On Wed, Jan 15, 2014 at 04:52:05PM -0600, Eric Sandeen wrote:
> On 1/15/14, 4:38 PM, Dave Chinner wrote:
> > On Wed, Jan 15, 2014 at 11:59:45AM -0600, Eric Sandeen wrote:
> >> diff --git a/fs/xfs/xfs_ioctl.c b/fs/xfs/xfs_ioctl.c
> >> index 33ad9a7..1f3431f 100644
> >> --- a/fs/xfs/xfs_ioctl.c
> >> +++ b/fs/xfs/xfs_ioctl.c
> >> @@ -1587,7 +1587,12 @@ xfs_file_ioctl(
> >> XFS_IS_REALTIME_INODE(ip) ?
> >> mp->m_rtdev_targp : mp->m_ddev_targp;
> >> - da.d_mem = da.d_miniosz = 1 << target->bt_sshift;
> >> + /*
> >> + * Report device physical sector size as "optimal" minimum,
> >> + * unless blocksize is smaller than that.
> >> + */
> >> + da.d_miniosz = min(target->bt_pssize, target->bt_bsize);
> > Just grab the filesysetm block size from the xfs_mount:
> > da.d_miniosz = min(target->bt_pssize, mp->m_sb.sb_blocksize);
> >> + da.d_mem = da.d_miniosz;
> > I'd suggest that this should be PAGE_SIZE - it's for memory buffer
> > alignment, not IO alignment, so using the IO alignment just seems
> > wrong to me...
> Ok. Was just sticking close to what we had before.
> da.d_miniosz = min(target->bt_pssize, mp->m_sb.sb_blocksize);
> da.d_mem = PAGE_SIZE;
> ? Then we can have a minimum IO size of 512, and a memory alignment of
> 4k, isn't that a little odd?
> (IOWs we could do 512-aligned memory before, right? What's the downside,
> or the value in changing it now?)
We can do arbitrary byte aligned buffers if I understand
get_user_pages() correctly - it just maps the page under the buffer
into the kernel address space and then the bio is pointed at it.
AFAICT, the reason for the "memory buffer needs 512 byte alignment"
is simply that this is the minimum IO size supported.

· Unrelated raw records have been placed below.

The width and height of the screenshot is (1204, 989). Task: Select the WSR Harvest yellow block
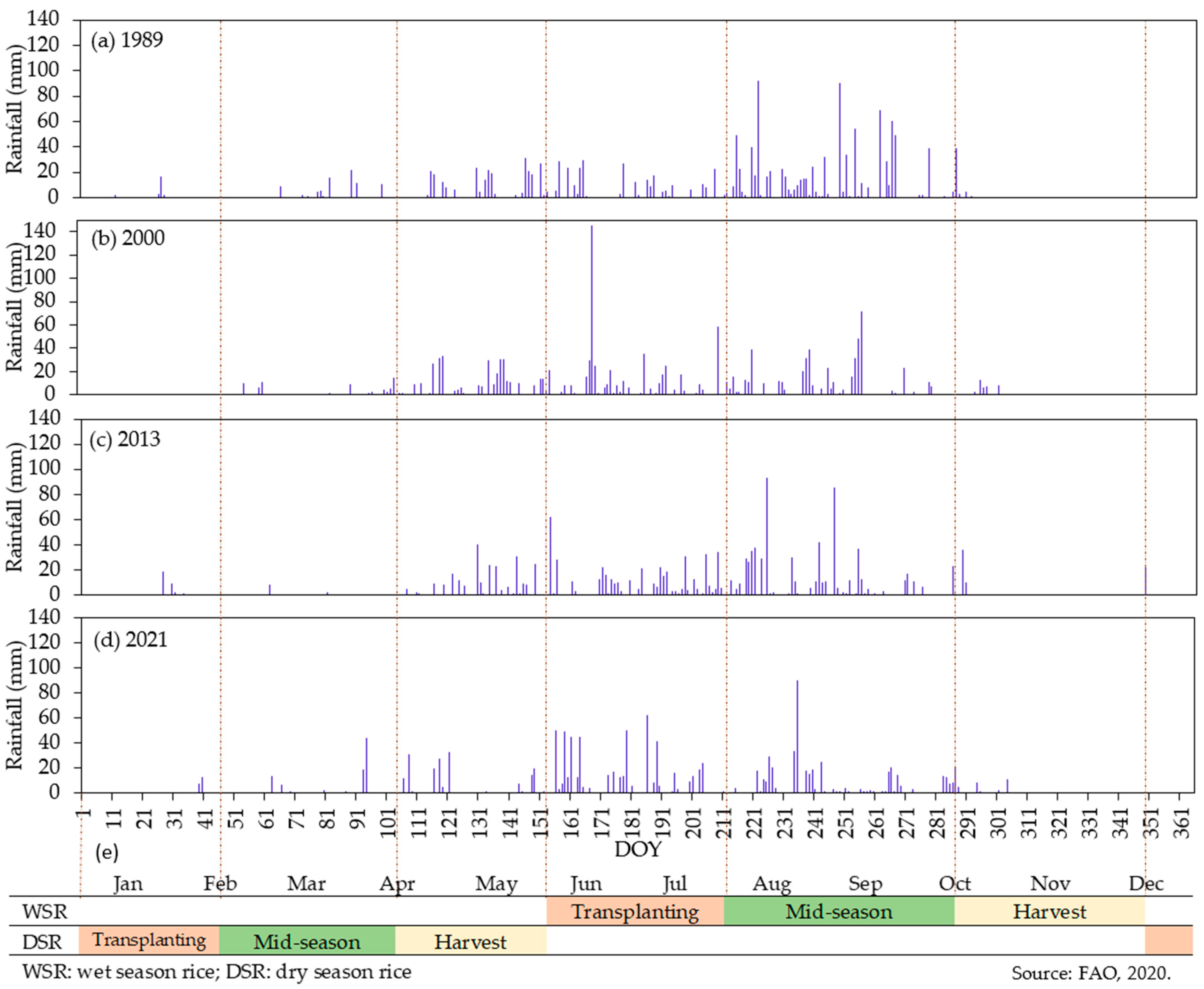point(1049,912)
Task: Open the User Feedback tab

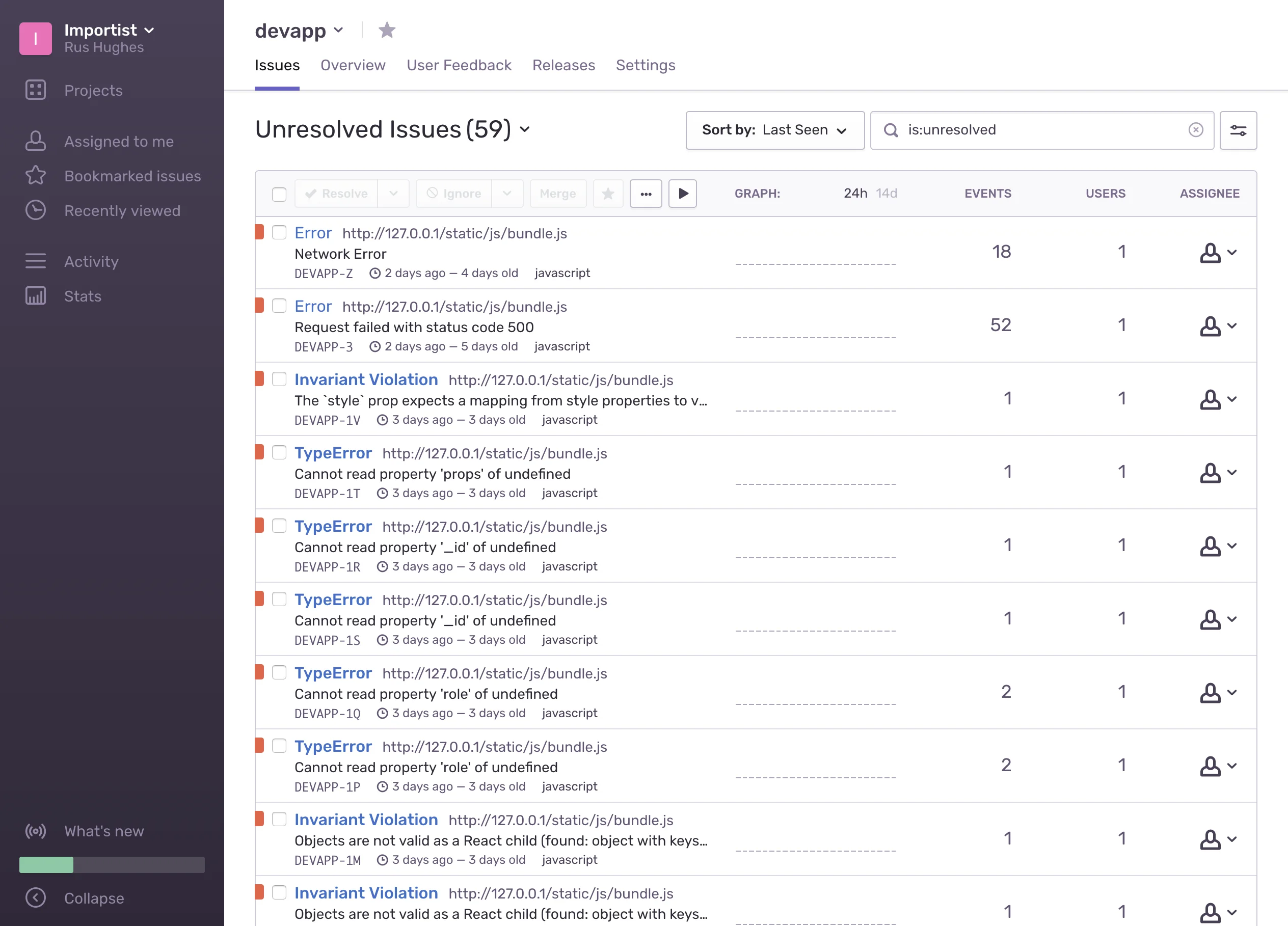Action: click(459, 65)

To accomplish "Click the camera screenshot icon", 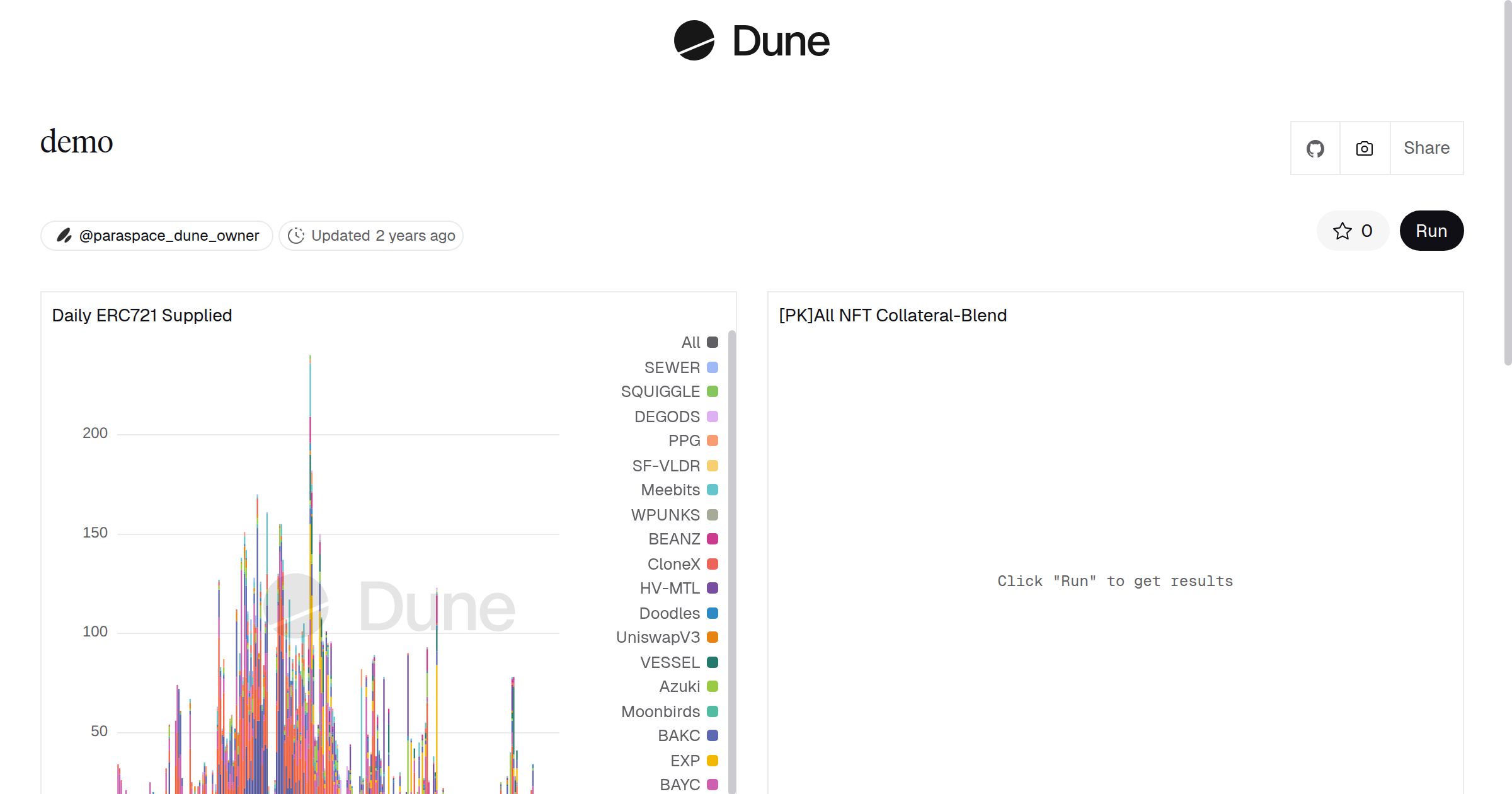I will coord(1365,148).
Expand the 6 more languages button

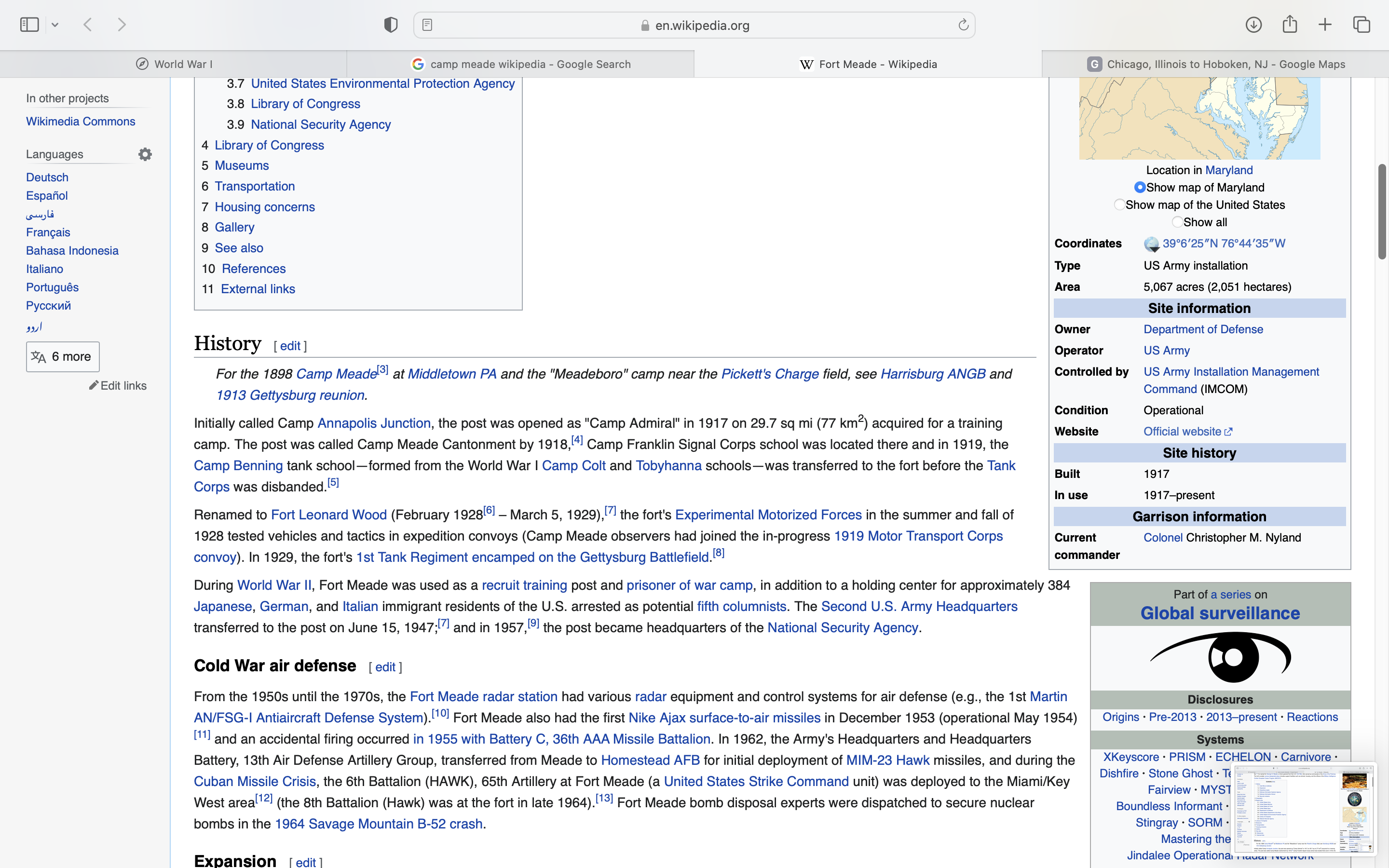tap(63, 356)
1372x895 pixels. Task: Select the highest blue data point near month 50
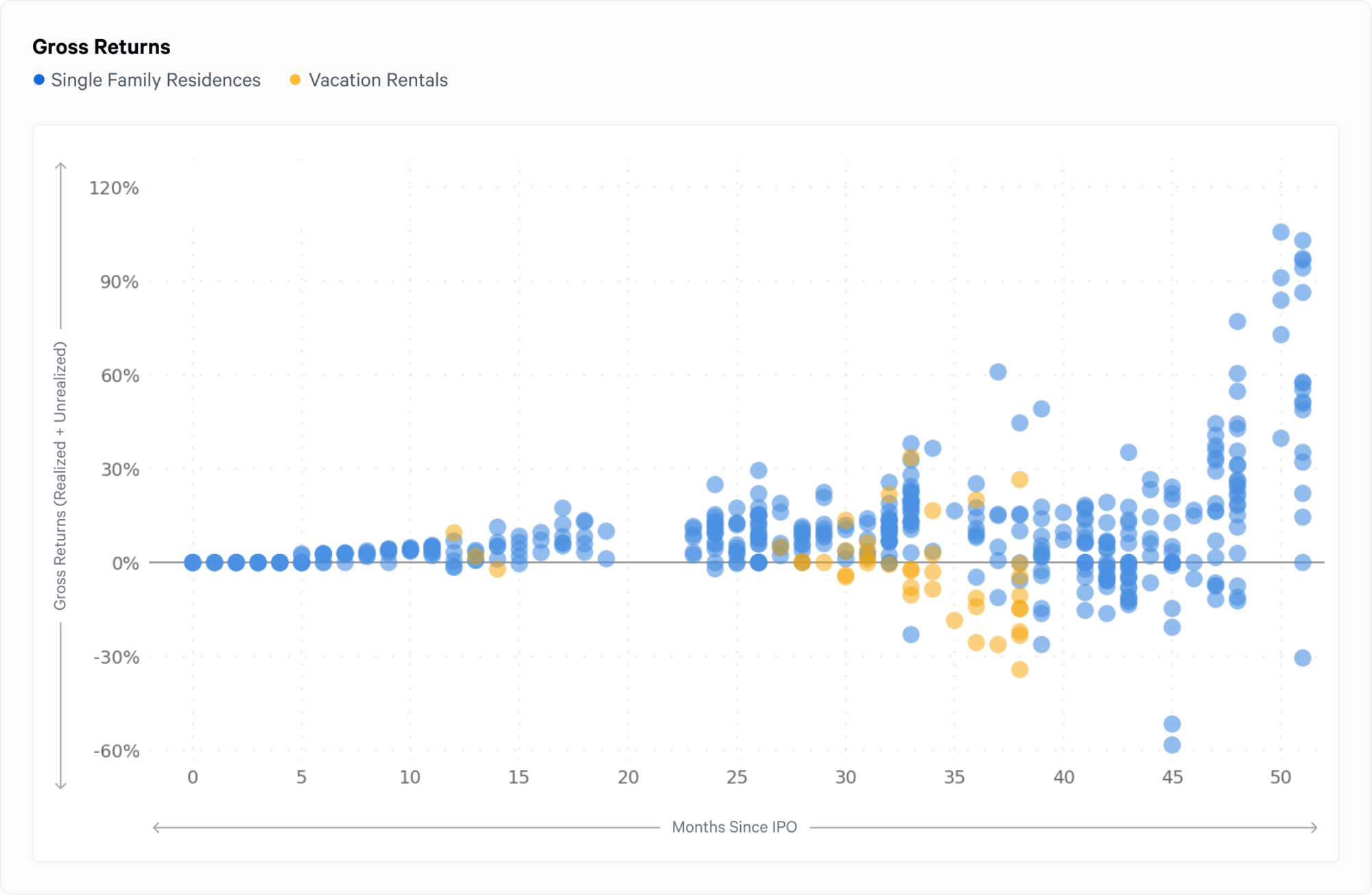pos(1281,232)
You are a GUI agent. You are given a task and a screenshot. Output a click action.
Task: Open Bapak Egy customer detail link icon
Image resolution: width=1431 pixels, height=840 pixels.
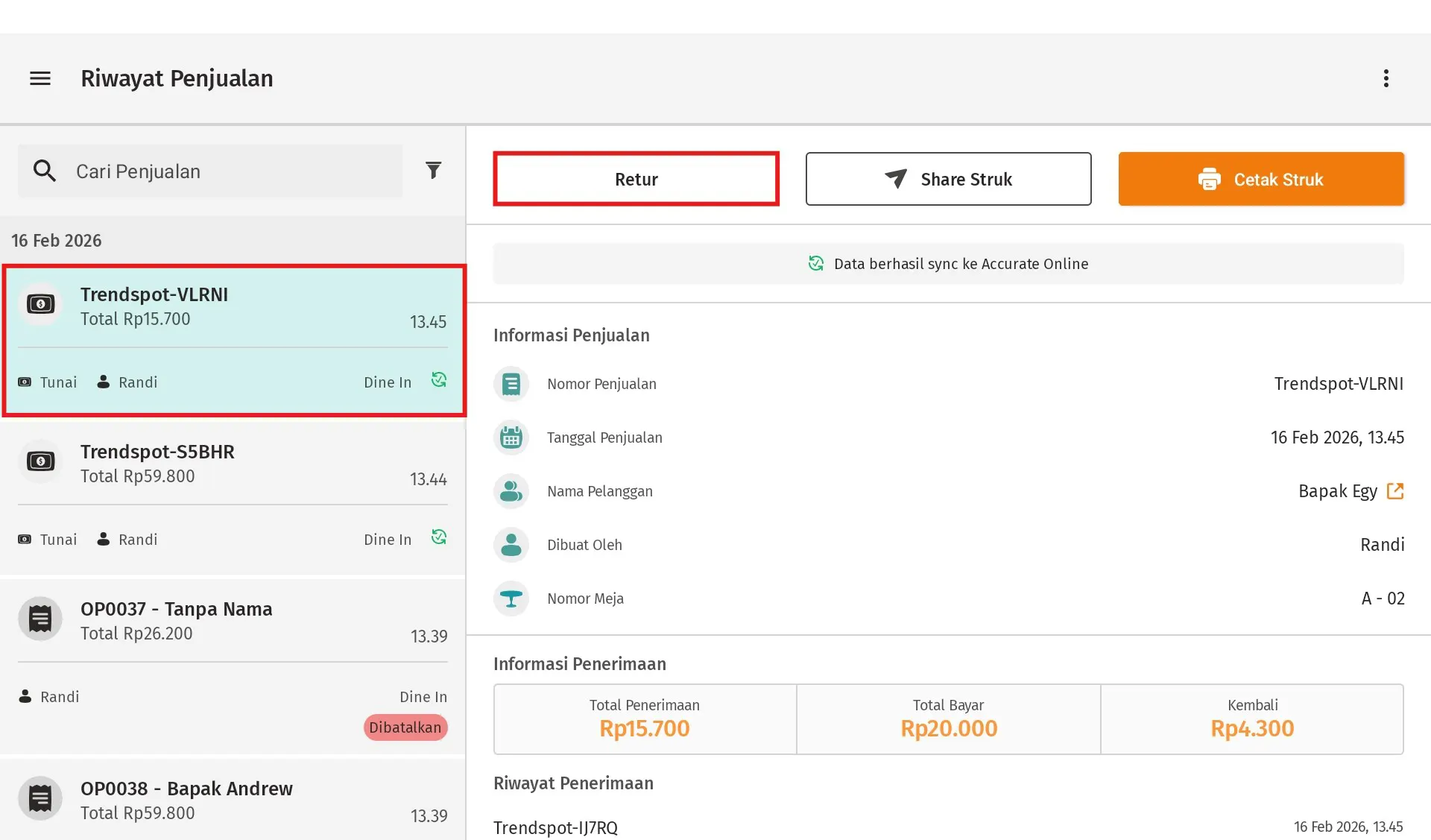(1395, 491)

However, for large IOs, 512 byte alignment is not really optimal. If
we don't align the buffer to PAGE_SIZE, then we have partial head
and tail pages, so for a 512k IO we need to map 129 pages into a bio
instead of 128. When you have hardware that can only handle 128
segments in a DMA transfer, that means the 512k IO needs to be sent
in two IOs rather than one.
There's quite a bit of hardware out there that have a limit of 128
segments to each IO....